[Task prompt] Copy the items below, from the first one through the line containing "Looking at the image, I should click on (586, 2).", swapping "coordinate pair" for "point" and changing nothing else. Leave out the pictures.

[Records provided]

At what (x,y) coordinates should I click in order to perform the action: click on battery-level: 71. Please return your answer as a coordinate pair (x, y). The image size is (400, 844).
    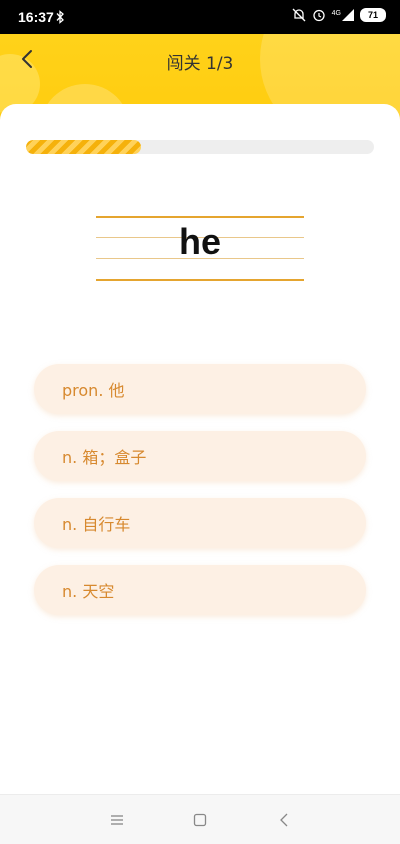
    Looking at the image, I should click on (372, 15).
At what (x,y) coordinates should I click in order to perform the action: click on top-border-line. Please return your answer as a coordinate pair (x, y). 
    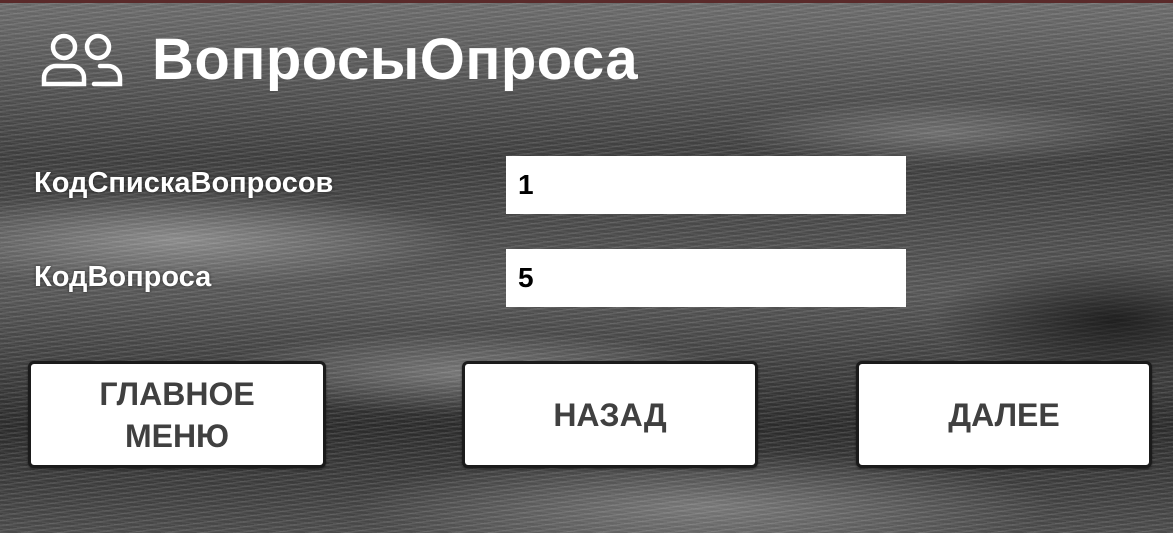
    Looking at the image, I should click on (586, 2).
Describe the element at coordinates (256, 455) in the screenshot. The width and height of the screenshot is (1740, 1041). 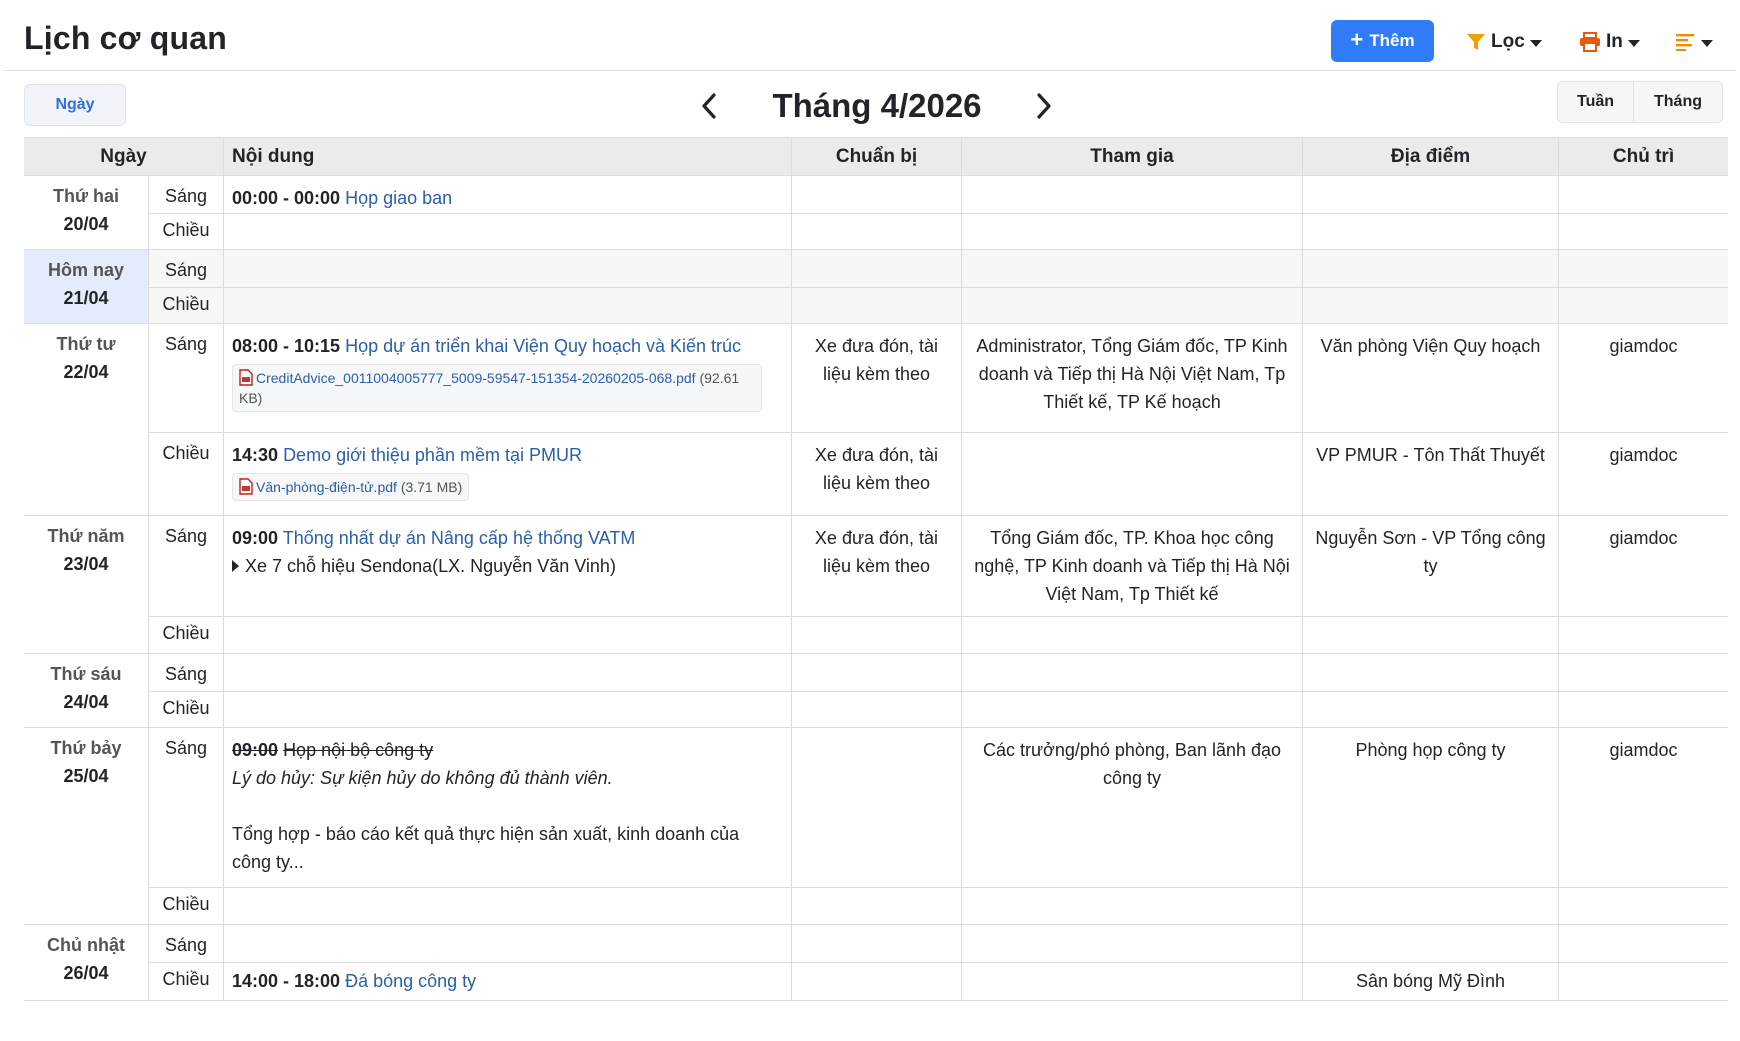
I see `event-time: 14:30` at that location.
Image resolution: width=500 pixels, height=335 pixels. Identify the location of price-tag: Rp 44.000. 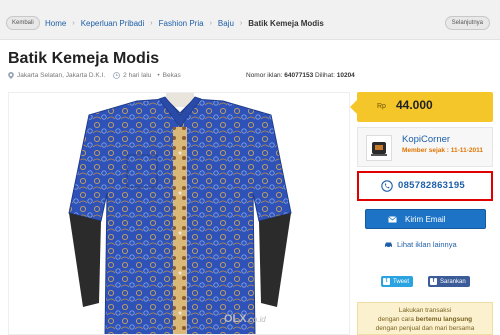
(422, 107).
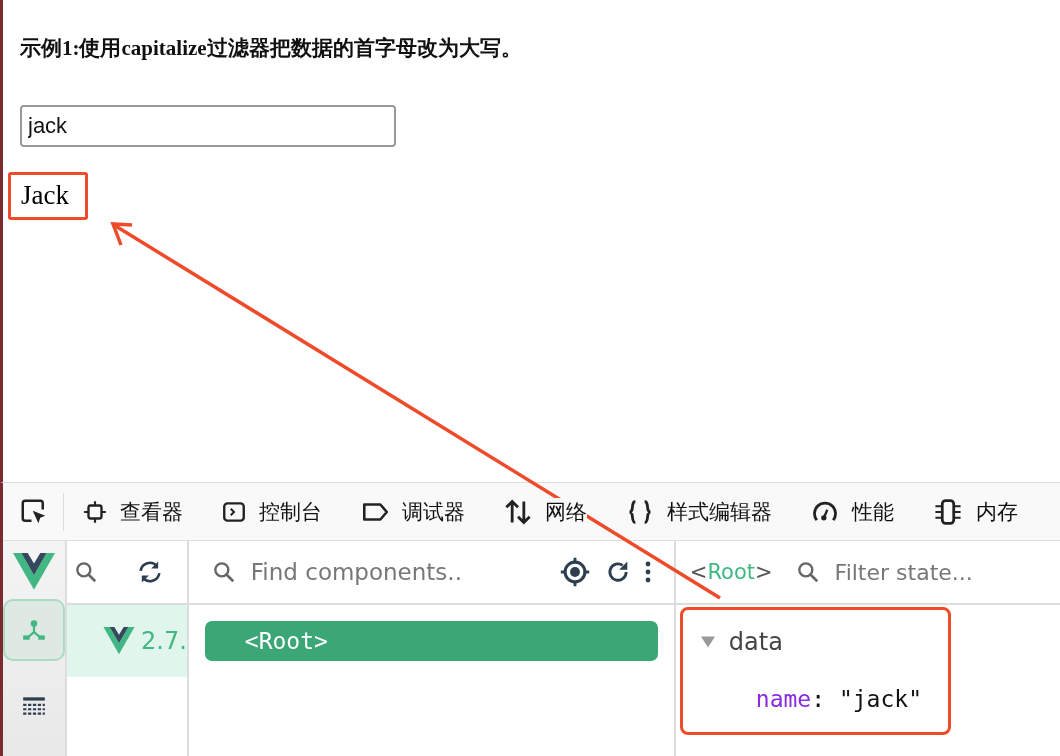  What do you see at coordinates (948, 512) in the screenshot?
I see `chip-icon` at bounding box center [948, 512].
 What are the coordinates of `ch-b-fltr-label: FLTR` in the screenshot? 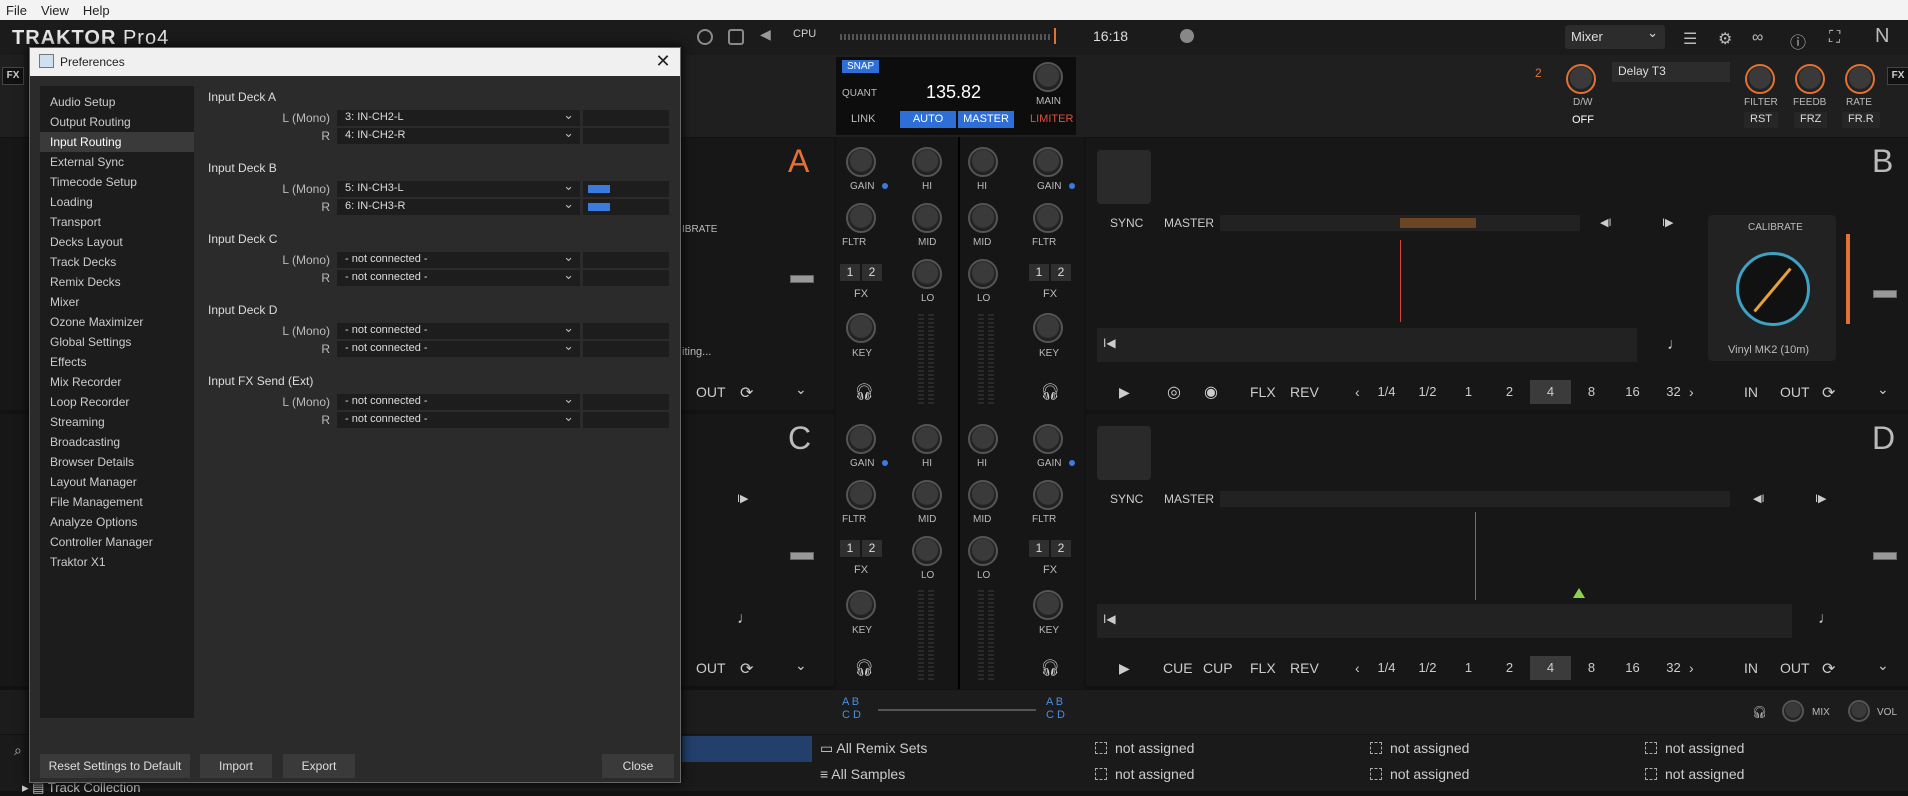 It's located at (1044, 242).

[The answer]
At what (x,y) coordinates should I click in order to perform the action: click on battery-level: 71. Please return your answer as a point (x, y). The image size is (400, 844).
    Looking at the image, I should click on (372, 15).
At what (x,y) coordinates should I click in order to perform the action: click on top-border-line. Please return your answer as a point (x, y). 
    Looking at the image, I should click on (586, 2).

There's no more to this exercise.